Job responsibilities
- Provides guidance to immediate team of software engineers on daily tasks and activities
- Sets the overall guidance and expectations for team output, practices, and collaboration
- Anticipates dependencies with other teams to deliver products and applications in line with business requirements
- Manages stakeholder relationships and the team’s work in accordance with compliance standards, service level agreements, and business requirements
- Creates a culture of diversity, equity, inclusion, and respect for the team members and prioritizes diverse representation
Required qualifications, capabilities, and skills
- Formal training or certification on software engineering concepts and 5+ years applied experience. In addition, demonstrated coaching and mentoring experience.
- Experience leading technology projects and Experience managing technologists.
- Minimum 8 yrs proven experience in full-stack software development, using Java, Spring based technologies in AWS / Cloud environment.
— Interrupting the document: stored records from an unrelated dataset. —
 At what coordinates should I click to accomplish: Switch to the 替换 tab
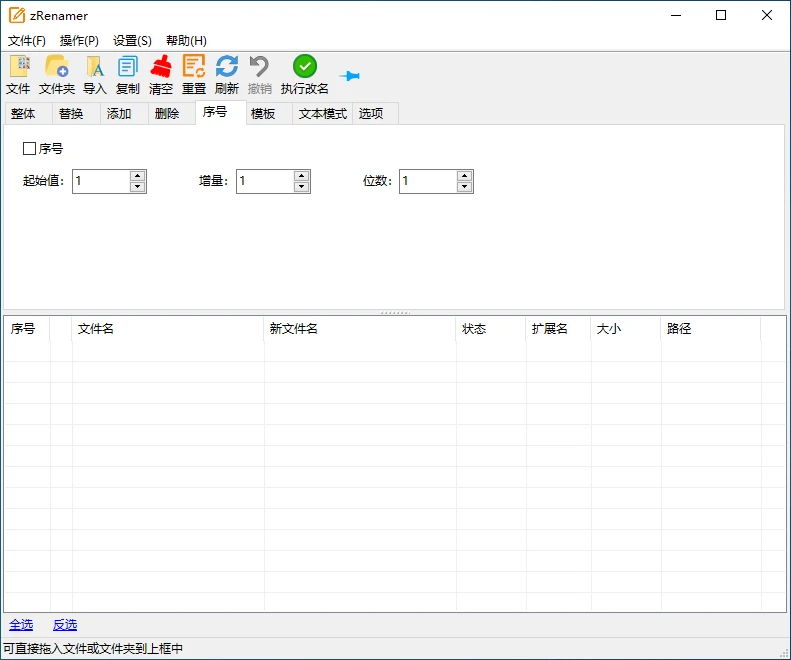71,114
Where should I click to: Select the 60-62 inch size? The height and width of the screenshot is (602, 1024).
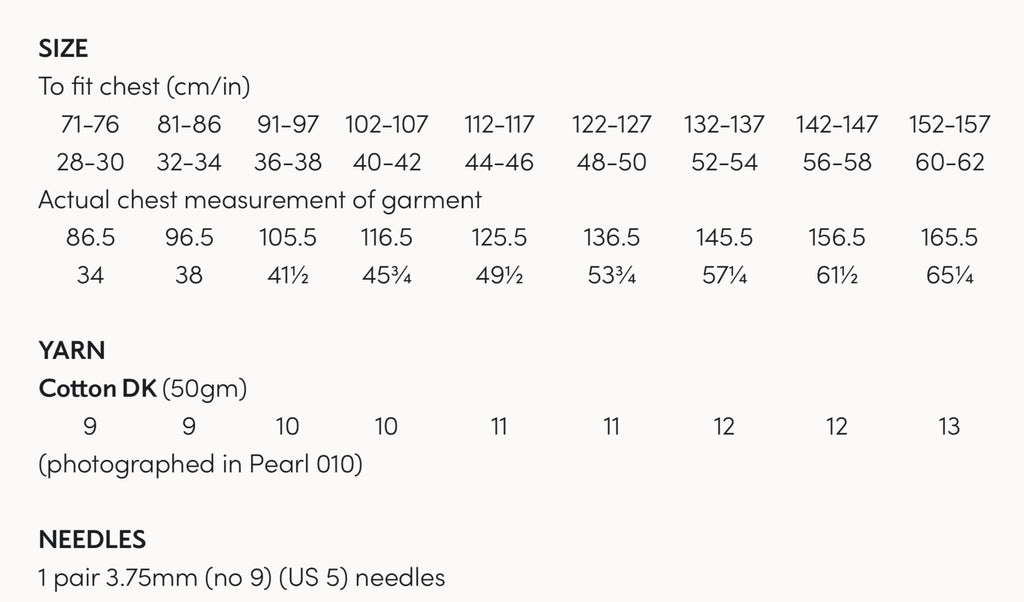950,162
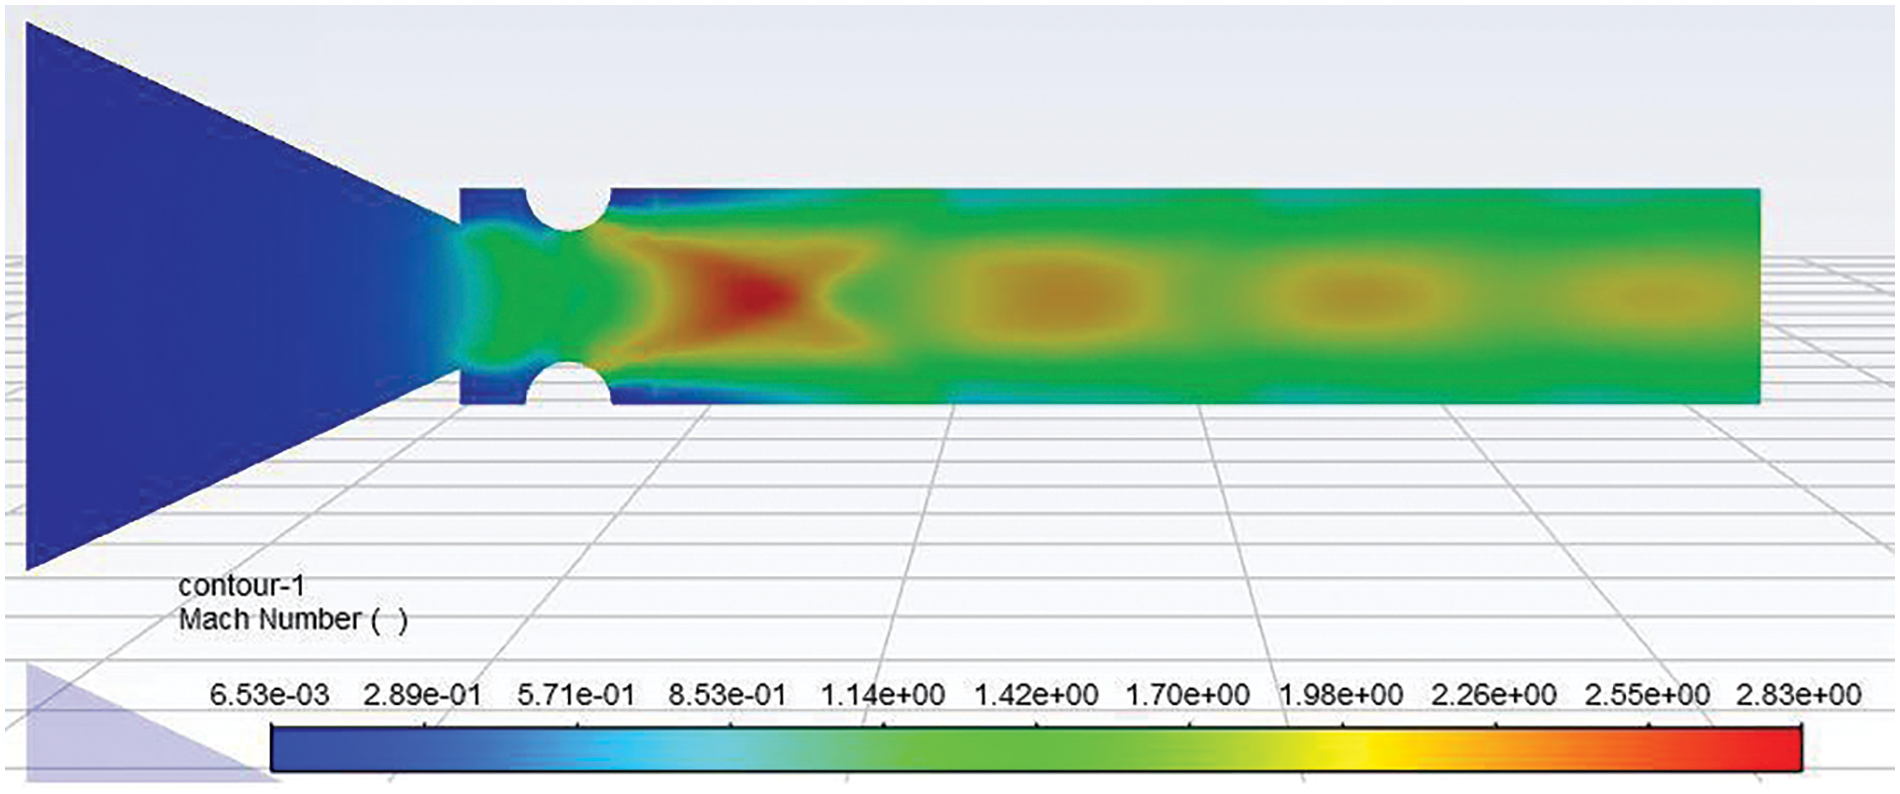
Task: Click the lower semicircular cutout at the throat
Action: tap(567, 386)
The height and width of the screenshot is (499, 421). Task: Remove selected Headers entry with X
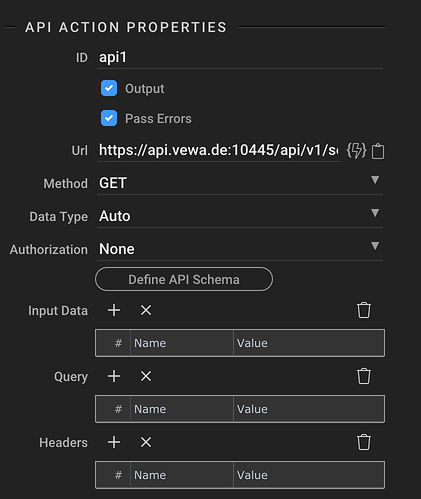[146, 442]
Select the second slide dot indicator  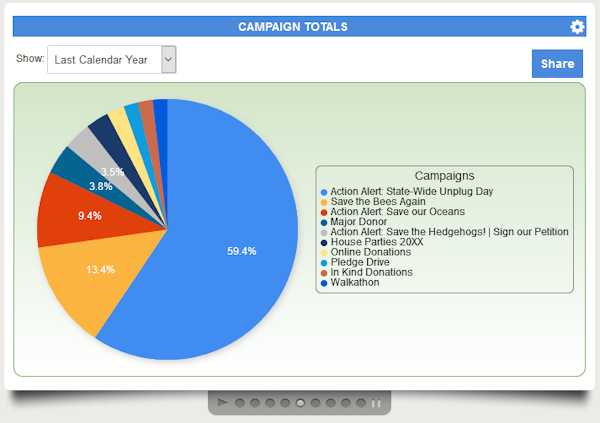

- Demonstrable success in leading and managing software engineering teams, with a focus on individual growth and overall team performance.
- Proven experience with Apache Spark (batch and streaming) for large-scale data processing.
- Proven experience and strong knowledge of AWS services including S3, EC2, EMR, ECS, Lambda, Glue, Aurora DB, SQS , SNS, Step function, API Gateway.
- Expertise in Databricks and Snowflake for collaborative data engineering and analytics.
- Experience in Apace Iceberg for large scale analytics on Data lake.
- Experience with Terraform for provisioning, securing, and managing cloud infrastructure for data workloads.
- Good knowledge of data governance, access controls, data lineage, and compliance standards for implementing secure data pipelines and handling sensitive information responsibly.
- Proficiency in tuning Spark jobs, optimizing SQL queries on Snowflake, and troubleshooting distributed systems.
Preferred qualifications, capabilities, and skills
- Experience with CI/CD pipelines for automated deployment. Implementing automated testing strategies including Unit , Contract, integrations, and end to end tests.
- Knowledge in building scalable RESTful APIs using Spring Boot .
- Experience with PySpark for developing Spark-based data pipelines using Python.
- Experience integrating AI agents or automation frameworks to optimize data engineering tasks.